INPUT FOR THIS TASK –
.....

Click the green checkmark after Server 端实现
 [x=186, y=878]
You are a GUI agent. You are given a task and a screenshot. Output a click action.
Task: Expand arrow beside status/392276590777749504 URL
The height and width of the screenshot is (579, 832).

.....

Please write out each line of the listing above exactly.

PROBLEM SOLUTION –
Click the green checkmark after Server 端实现
 [x=186, y=878]
You are a GUI agent. You are given a task and a screenshot. Output a click action.
Task: Expand arrow beside status/392276590777749504 URL
The height and width of the screenshot is (579, 832).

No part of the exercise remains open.